Man’s descent from the trees was the first step in trading ignorance for an understanding of the world and the possibilities held therein. Silica is used to make the computer chip that runs the toaster. A caveman walked on top of sand every day and didn’t have a clue a potential Silicon Valley lay beneath his feet. Copper is used for the wiring. There’s some funny looking dirt over there that we modern folks know is copper ore. The plastic that covers the wiring. The black stuff oozing out of the ground over there, which we now know is petroleum, and we can use it to make plastic.

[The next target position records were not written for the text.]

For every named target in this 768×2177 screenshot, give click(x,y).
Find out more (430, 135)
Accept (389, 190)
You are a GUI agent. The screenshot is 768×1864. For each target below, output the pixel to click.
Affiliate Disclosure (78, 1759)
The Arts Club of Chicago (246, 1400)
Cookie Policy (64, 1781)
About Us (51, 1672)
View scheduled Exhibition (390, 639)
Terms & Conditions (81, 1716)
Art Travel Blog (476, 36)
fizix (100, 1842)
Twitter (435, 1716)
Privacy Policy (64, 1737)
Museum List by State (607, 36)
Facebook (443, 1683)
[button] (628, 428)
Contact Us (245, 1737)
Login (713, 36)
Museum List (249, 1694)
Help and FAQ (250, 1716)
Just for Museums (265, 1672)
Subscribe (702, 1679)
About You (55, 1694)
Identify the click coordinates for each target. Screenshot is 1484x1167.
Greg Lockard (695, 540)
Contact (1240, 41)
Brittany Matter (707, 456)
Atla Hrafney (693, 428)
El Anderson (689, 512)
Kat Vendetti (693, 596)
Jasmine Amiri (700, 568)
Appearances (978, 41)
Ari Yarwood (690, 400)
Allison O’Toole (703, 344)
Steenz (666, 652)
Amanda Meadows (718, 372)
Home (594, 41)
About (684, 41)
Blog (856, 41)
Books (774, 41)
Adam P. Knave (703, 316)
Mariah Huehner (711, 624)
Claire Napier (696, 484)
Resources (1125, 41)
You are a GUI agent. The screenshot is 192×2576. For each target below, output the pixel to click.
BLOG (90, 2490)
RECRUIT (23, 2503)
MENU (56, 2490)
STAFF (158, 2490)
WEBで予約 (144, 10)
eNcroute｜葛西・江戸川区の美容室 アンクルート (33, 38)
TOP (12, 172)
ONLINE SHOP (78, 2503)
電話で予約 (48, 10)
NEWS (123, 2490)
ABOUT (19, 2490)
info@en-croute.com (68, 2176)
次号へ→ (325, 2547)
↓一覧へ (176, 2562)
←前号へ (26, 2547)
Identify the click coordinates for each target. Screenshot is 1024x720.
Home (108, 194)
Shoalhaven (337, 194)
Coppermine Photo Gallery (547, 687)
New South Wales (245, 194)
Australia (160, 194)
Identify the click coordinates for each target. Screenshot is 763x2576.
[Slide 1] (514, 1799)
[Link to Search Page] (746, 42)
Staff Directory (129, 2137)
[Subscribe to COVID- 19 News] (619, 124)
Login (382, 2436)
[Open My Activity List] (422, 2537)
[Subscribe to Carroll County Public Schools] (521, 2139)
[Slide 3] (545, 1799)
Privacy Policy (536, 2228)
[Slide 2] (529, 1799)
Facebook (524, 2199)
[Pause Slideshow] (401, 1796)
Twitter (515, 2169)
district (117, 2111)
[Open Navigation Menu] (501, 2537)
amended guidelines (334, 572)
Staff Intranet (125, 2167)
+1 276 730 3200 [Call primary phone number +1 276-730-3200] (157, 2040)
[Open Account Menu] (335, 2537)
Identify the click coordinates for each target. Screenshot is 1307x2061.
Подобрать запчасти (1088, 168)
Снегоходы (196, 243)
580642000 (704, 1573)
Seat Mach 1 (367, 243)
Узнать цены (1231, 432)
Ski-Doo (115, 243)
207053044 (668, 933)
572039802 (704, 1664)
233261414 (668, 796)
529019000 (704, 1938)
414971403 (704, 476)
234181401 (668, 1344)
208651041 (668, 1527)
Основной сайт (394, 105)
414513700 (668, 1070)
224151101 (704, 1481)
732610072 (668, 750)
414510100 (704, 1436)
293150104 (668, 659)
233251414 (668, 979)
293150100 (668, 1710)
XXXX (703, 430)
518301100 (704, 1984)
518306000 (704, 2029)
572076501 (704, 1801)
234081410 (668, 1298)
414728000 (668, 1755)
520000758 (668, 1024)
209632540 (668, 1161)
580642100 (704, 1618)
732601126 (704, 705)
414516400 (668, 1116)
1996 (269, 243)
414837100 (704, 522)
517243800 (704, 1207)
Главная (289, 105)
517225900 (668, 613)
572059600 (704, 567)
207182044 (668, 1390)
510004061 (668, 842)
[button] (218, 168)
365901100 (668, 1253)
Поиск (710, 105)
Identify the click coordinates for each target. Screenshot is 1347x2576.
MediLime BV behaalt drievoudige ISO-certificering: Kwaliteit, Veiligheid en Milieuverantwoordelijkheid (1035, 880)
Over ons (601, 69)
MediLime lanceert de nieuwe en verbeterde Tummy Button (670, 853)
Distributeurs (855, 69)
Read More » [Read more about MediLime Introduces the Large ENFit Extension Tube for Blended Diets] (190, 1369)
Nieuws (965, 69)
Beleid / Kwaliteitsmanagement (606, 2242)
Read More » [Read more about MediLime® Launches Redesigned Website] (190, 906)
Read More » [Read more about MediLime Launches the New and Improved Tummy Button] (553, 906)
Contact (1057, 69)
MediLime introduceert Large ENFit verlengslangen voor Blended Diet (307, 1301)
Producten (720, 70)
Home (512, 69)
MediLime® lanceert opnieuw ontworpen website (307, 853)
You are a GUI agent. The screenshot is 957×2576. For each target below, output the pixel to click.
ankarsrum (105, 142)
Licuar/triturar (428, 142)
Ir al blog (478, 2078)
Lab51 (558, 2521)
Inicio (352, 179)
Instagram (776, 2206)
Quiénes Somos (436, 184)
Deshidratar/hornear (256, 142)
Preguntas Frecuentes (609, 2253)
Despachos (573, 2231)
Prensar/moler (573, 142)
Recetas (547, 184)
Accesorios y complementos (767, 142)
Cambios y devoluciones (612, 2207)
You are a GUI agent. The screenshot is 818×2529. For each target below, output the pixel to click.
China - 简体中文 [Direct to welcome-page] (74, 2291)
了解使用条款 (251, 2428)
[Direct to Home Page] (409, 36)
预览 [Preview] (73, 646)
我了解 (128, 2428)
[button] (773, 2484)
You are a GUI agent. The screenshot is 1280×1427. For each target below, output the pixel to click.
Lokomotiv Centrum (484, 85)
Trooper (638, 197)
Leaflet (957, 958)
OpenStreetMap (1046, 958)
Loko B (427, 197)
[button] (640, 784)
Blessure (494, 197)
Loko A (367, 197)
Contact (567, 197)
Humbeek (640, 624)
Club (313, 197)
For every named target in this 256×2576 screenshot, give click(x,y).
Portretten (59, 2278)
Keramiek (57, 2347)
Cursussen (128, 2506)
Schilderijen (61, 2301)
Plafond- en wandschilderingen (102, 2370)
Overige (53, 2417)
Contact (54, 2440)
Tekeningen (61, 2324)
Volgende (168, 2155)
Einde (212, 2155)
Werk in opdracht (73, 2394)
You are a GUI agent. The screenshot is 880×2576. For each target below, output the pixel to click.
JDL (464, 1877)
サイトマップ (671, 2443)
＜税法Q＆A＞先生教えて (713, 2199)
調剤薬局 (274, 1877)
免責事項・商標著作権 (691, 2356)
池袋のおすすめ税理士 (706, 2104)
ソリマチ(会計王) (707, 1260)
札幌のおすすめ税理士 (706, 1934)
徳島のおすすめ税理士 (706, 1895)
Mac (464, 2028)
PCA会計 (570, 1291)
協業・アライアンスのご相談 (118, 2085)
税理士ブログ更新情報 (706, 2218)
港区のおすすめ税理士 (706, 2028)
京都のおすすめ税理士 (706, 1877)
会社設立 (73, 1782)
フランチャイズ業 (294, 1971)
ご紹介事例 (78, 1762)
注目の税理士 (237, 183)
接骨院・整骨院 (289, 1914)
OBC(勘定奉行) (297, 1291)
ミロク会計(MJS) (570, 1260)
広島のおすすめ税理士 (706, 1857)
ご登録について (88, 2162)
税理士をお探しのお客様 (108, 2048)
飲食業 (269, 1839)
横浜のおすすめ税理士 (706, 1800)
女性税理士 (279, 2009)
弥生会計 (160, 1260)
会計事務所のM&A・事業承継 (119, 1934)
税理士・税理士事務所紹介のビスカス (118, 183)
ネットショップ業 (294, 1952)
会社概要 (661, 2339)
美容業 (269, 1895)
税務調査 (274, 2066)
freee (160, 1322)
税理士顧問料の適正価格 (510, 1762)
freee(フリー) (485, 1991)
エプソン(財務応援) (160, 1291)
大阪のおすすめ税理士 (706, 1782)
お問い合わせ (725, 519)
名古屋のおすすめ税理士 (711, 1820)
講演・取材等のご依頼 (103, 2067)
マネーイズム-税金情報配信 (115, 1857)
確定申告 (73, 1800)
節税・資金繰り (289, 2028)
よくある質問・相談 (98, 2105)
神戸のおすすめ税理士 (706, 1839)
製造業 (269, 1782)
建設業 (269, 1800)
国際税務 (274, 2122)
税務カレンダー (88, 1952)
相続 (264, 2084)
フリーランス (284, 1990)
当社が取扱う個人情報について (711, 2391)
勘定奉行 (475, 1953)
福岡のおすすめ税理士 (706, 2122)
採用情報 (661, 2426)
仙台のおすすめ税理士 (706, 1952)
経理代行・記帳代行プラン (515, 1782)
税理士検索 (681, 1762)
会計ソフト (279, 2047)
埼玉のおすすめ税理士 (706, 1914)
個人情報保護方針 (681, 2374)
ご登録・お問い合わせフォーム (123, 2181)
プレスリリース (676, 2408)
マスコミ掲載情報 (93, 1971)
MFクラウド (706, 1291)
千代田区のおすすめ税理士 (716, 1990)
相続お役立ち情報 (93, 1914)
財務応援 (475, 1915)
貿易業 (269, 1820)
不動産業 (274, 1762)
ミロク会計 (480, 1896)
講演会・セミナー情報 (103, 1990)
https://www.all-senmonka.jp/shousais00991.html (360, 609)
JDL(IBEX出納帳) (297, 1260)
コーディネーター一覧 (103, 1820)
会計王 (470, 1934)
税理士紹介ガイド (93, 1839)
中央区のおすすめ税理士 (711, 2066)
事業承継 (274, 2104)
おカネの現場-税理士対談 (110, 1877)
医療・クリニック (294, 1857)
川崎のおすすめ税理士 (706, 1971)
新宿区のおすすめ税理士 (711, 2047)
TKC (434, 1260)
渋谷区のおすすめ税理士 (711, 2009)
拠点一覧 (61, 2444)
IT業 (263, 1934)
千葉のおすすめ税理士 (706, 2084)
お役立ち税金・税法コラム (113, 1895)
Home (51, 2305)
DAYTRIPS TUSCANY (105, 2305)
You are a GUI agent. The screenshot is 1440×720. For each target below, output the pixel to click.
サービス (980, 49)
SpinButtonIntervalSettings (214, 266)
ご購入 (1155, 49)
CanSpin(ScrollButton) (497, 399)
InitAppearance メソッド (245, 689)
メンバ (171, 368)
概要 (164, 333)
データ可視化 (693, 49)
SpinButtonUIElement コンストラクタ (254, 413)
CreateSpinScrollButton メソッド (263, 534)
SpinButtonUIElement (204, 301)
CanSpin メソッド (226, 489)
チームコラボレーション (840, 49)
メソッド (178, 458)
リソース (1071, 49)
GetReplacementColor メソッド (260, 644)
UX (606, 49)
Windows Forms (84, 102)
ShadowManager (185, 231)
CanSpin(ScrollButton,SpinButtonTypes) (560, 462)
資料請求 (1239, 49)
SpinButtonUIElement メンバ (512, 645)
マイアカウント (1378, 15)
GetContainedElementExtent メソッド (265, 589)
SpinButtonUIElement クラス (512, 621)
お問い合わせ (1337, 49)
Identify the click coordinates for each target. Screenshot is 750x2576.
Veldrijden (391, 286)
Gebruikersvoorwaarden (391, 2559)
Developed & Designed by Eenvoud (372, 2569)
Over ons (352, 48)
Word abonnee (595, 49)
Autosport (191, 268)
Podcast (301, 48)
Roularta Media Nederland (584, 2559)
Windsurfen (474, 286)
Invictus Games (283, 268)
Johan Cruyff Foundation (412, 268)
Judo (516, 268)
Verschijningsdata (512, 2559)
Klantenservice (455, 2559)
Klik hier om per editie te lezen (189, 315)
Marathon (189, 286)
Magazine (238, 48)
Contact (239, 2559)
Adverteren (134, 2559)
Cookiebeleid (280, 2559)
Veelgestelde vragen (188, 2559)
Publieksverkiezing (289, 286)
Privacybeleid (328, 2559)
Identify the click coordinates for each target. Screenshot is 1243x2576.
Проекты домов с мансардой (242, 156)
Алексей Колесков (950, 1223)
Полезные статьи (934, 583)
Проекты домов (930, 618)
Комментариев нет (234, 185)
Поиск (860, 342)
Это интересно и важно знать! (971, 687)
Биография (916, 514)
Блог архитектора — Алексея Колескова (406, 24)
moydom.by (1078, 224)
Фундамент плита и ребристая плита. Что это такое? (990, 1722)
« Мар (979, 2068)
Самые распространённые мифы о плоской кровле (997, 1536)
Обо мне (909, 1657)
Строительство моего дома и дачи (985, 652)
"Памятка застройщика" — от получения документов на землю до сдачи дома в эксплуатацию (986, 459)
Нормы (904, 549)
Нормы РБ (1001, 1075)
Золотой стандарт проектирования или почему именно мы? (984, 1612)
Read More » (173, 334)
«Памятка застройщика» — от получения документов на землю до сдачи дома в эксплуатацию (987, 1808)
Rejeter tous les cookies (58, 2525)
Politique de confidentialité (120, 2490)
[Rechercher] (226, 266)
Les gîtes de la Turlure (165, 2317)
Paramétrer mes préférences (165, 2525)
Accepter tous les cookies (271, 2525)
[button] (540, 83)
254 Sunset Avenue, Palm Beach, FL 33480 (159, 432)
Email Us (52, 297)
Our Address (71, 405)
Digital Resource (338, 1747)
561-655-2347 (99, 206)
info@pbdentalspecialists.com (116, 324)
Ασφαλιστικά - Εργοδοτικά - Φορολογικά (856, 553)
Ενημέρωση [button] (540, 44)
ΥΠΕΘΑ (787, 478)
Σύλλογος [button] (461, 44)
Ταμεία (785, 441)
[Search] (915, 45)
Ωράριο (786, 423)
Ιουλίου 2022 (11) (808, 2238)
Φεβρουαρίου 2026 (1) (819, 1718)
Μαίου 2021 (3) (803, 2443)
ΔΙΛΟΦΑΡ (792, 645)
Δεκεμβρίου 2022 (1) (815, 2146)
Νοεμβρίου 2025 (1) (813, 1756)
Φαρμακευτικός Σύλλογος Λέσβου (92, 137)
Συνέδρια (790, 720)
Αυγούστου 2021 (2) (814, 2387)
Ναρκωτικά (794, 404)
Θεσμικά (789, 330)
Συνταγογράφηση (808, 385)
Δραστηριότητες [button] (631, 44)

None of these raw materials is usable until thousands and thousands of generations of humans took the countless, painfully small steps—here-and-there a remarkable scientific or engineering leap forward—all of which were necessary to get us to the point of buying our now not-so-humble ten-dollar toaster. The suffering and truncated lives, the filth and disease and hunger, the countless generations of curious and innovative individuals who dared to ask, “What if…?” Added into the historical mix is slavery and the lash of the whip, sunk ships and drowned sailors, stygian factories and mines, explosions and accidents, war and death and misery. Much of it forgotten, lost in the mists of history, memories firmly blocked out by the chilled air and bright lighting found inside a modern retail store.

Every material and every ounce of human labor needed at the toaster factory has its contemporaneous costs and its historical costs: the education and health of the workers (e.g., if people are dying of plague they won’t be around to develop or produce consumer goods, let alone buy them), agricultural advances (ditto starvation), freedom from ignorance and superstition (the Galileos who challenged the status quo and allowed science to blossom), freedom from centrally-controlled economies (e.g., monarchies, dictatorships, communism), which allowed people the liberty to choose to manufacture or purchase a toaster—or not.

It is not unreasonable to believe that it had to take 150,000 years of a brutish, unimaginably difficult existence for the first humans to progress from louse-ridden caveman to modern-day toaster purchaser. Of course, if we go back to the first amoeba, we could say billions of years were required, but we’re not going to get crazy here.

I think the real question is not why a toaster costs ten dollars, but why doesn’t it cost a million dollars considering all the aggregate suffering that was necessary to get us to the point in our history where it’s stocked on the shelf at a local Target or Walmart store or bought from Amazon via a few clicks of one’s computer mouse.

A shitload of past work goes into setting the stage for the present-day work involved in manufacturing a toaster; amortized over all of human history (or Cylon/human history if you will). The cost today is comfortably borne by most shoppers. This amortization is not quantifiable, but I believe it’s of benefit to occasionally take a pause and recognize and appreciate it, a silent thanks offered up to our forebears whose anonymous sacrifices gave us the miracle of modern society. 

One human trait in particular made this possible, linked the contributions of each generation to the next generation in such a way that the standard of living gradually improved in countless remarkable ways: They wanted better lives for their children. In this they succeeded marvelously, but we must realize that there remain many people in the world who desperately want significant improvement to their standard of living.

Would it would help us to grow up if we recognize and appreciate all this cost, contemporaneous and historical, whether the price tag reflects it? Does such information help our understanding of economics, or would this knowledge overwhelm our frail constitutions? I envision grief counselors rushed onto the scene of such self-reflection.

I believe it would help us, if for no other reason than it would give us an improved appreciation for the economic world around us. Labor and inert materials are both necessary for the production of goods and services. Each has a cost associated with it. That cost is the price you pay today and the price that was borne by history.